The program is mandated by Section 922 of the Dodd-Frank Wall Street Reform and Consumer Protection Act, and is intended to boost SEC efforts to uncover fraud - and avoid the next Bernie Madoff.
“Today’s proposed rule maps out a simple, straightforward procedure for would-be whistleblowers to provide us critical information,” said Chairman Mary Schapiro during an SEC public meeting this morning of the 181-page document. “That’s not to say that this rule doesn’t pose challenges. With the potential for substantial awards comes the possibility for unintended consequences.”
Foremost among them is the fear that offering a cash reward – 10% to 30% of the penalty if more than $1 million is recovered – gives informants little incentive to use a company’s internal compliance reporting system and instead go straight to the feds.
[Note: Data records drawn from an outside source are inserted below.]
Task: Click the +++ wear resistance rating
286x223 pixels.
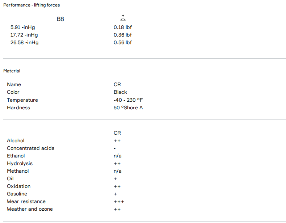Action: [x=119, y=201]
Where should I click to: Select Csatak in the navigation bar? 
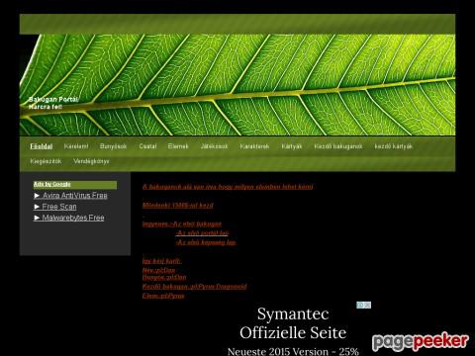tap(147, 146)
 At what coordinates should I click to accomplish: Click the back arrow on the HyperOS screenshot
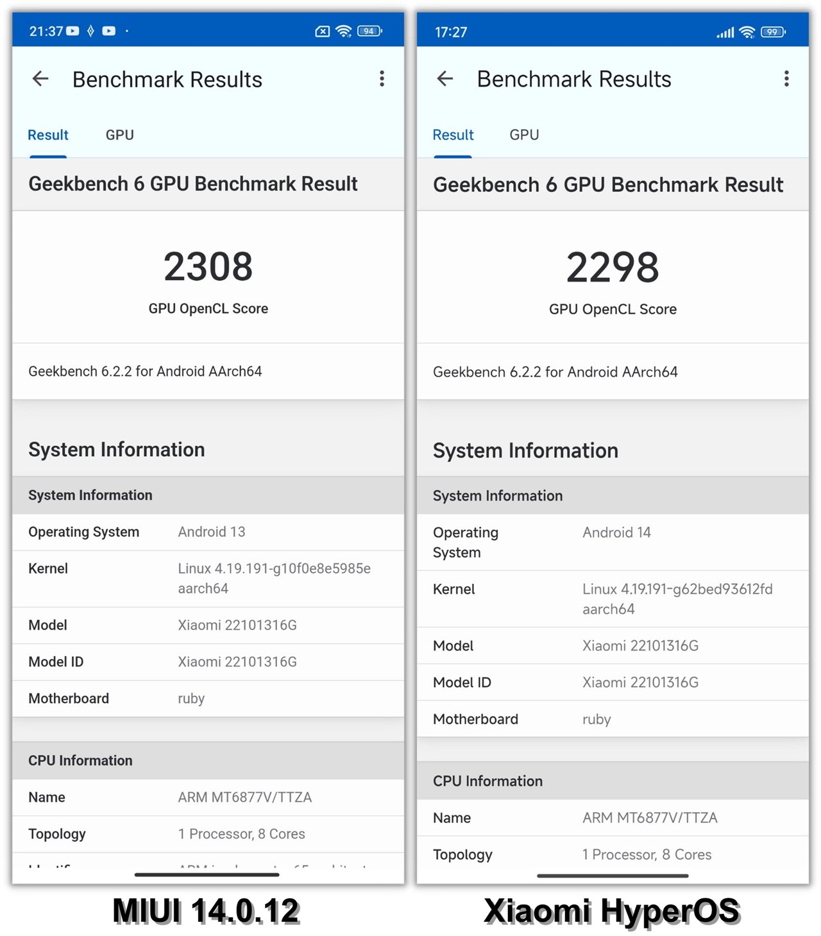[445, 78]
“I am concerned that the commission's proposal might not do enough to preserve the important role that corporate compliance programs serve,” said Commissioner Troy Paredas during the meeting. “What will be the net impact on corporate conduct and legal compliance if individuals bypass a corporation's internal procedures for identifying, investigating and sanctioning unlawful activity in favor of reporting alleged violations to the SEC to earn a sizable bounty?”
He also wondered, “How do we encourage high-quality tips without incentivizing an avalanche of lower-quality submissions that distract the commission from more productive investigations?”
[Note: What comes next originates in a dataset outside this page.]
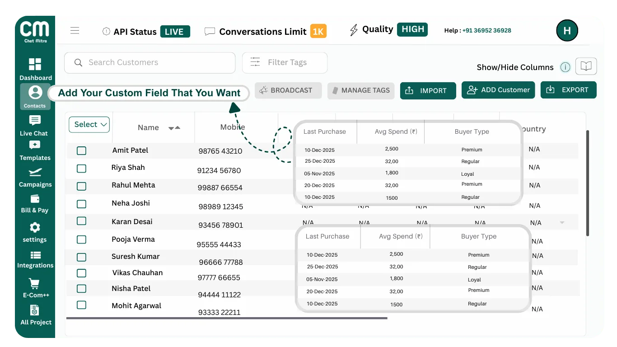
Task: Check the checkbox next to Amit Patel
Action: pyautogui.click(x=81, y=150)
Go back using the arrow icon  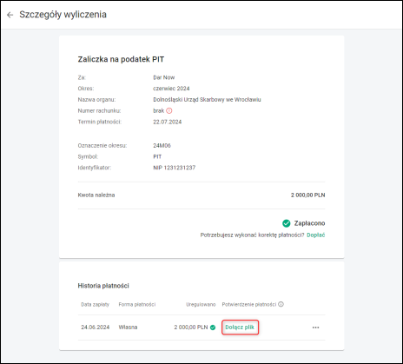tap(10, 15)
Prior to Dodd-Frank, the agency’s bounty program was limited to insider trading cases and the amount of an award was capped at 10% of the penalties collected in the action.
In recent weeks, corporations and their lawyers have met with SEC officials to express their concerns. For example, Gibson, Dunn & Crutcher partner Barry Goldsmith, a former SEC chief litigation counsel, helped organize a coalition of leading companies that met with the SEC last week to discuss the plan.
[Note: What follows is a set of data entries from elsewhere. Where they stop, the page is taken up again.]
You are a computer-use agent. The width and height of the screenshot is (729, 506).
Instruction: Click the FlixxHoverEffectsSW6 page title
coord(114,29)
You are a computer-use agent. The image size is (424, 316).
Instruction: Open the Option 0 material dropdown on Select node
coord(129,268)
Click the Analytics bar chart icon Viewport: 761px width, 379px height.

“The commission recognizes this is a complex issue, and has identified the right concerns,” he said. “But I’m not sure the proposed rules strike an appropriate balance and avoid unintended consequences.” The fear, he said, is “throwing the baby out with the bathwater” -- the compliance programs that companies “spent a lot of time and money and effort to build after Sarbanes-Oxley.”
Another concern, he said, is whether people whose job it is to deter and investigate fraud could reap whistleblower bounties.
During the public meeting, Schapiro said the proposed rule will prevent people such as lawyers, auditors and internal compliance personnel from cashing in.
Still, Commissioner Luis Aguilar expressed concern that a wrongdoer could be paid a reward for reporting the violation.
He invited stakeholders to comment on three questions before the rule is finalized:
-Should the SEC exclude any wrongdoer from being eligible to receive an award categorically or in particular circumstances?
-Should an individual's level of culpability be considered as a factor in determining whether the person is eligible for an award?
-Are there other ways in which the SEC should limit the payment of awards to culpable individuals?
Comments are due by Dec. 17. Going forward, the SEC said in a press release that “after careful review of the comments, the commission will consider what further action to take on the proposal.”